The country had 244 political prisoners as of September, according to the Venezuelan organization Foro Penal, many in detention centers run by the intelligence services, to which the UN rights office no longer has access. Detainees have faced electric shocks, waterboarding, sexual violence, and other torture. Security forces killed at least 19,000 people between 2016-2019 in incidents largely officially recorded as “resistance to authorities,” a designation that in practice includes extrajudicial killings.
The repression, and the ongoing humanitarian emergency, have forced over 7.1 million Venezuelans to flee their country – the largest migration crisis in the region and one of the most serious globally. Since 2020, the UN Fact-Finding Mission to Venezuela has found evidence of serious human rights violations and crimes against humanity, including evidence that prosecutors and judges played a direct role in the repression. In November 2021, the International Criminal Court’s Office of the Prosecutor opened its first investigation in Latin America to examine allegations of international crimes committed in Venezuela. In September, the Fact-Finding Mission published a report detailing that the chain of command in the commission of these crimes by the intelligence services implicates Maduro himself.
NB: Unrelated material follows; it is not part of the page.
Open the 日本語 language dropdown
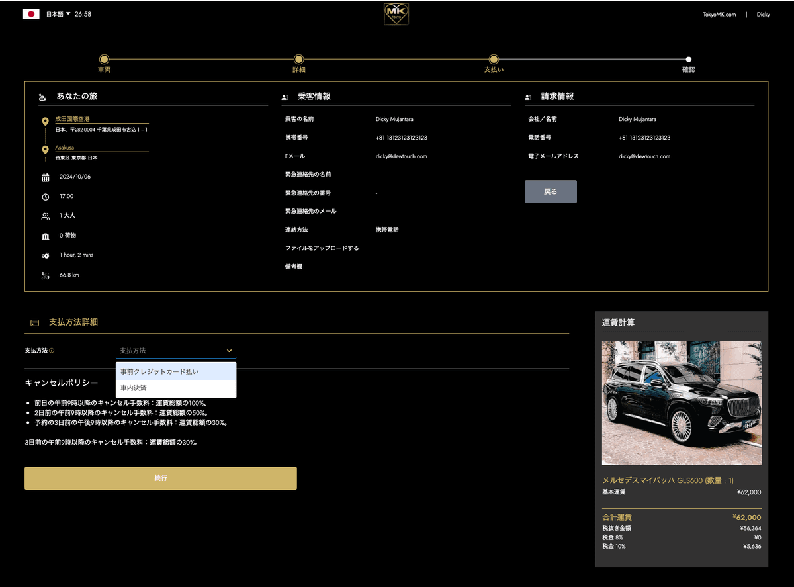coord(58,14)
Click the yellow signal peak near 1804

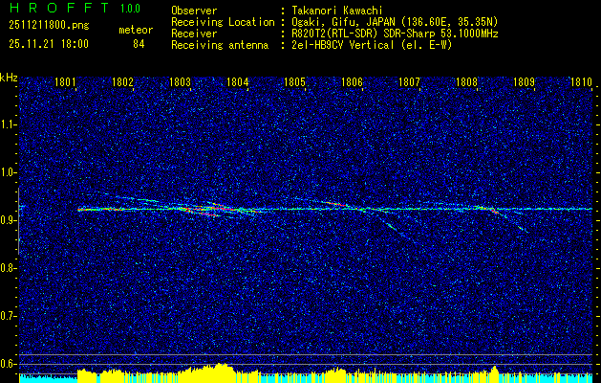pyautogui.click(x=220, y=368)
The Human Rights Council renewed the mission’s mandate on October 7, so it can continue documenting ongoing abuses and ensure accountability.
The Venezuelan government’s representative shamefully intervened at the council during the vote attempting — unsuccessfully— to disrupt states expressing their support and calling for council member-states to vote in favor of the resolution.
The representative threatened that the resolution would undermine cooperation with the UN high commissioner and possible political negotiations for a transition to democracy. It went wrong. In 2019, Venezuela narrowly won a seat at the council. During its tenure, Venezuela voted against a council resolution to establish a group of human rights experts on Nicaragua, despite a brutal crackdown on government critics and opponents with arbitrary arrests and prosecutions. In the latest Council session in Geneva, from September 12 to October 7, Venezuela voted against debating the UN high commissioner for human rights’ report documenting crimes against humanity in the Xinjiang Uyghur Autonomous Region of China and establishing a special rapporteur on the situation of human rights in Russia. UN General Assembly Resolution 60/251, which created the Human Rights Council requires members to “uphold the highest standards in the promotion and protection of human rights” at home and abroad and “fully cooperate with the council.” . All states sitting at the Council should be willing to be subject to international scrutiny about their human rights records. Venezuelan authorities have undertaken a strategy of apparent, but not genuine, engagement with the Human Rights Council’s procedures and has tried to block any international scrutiny. Allowing Venezuela’s abusive government to stay on the council for three more years would have undermined the UN’s credibility by rewarding Venezuelan authorities a role in judging other countries’ human rights while they brutalize their population. Now, regardless of where they place themselves on the ideological spectrum, governments, particularly Latin American ones, should continue to look for avenues to promote accountability for atrocities in Venezuela. No negotiated solution to transition back to democracy is possible without incentives—and international pressure and accountability, including at the Human Rights Council, are essential to create them.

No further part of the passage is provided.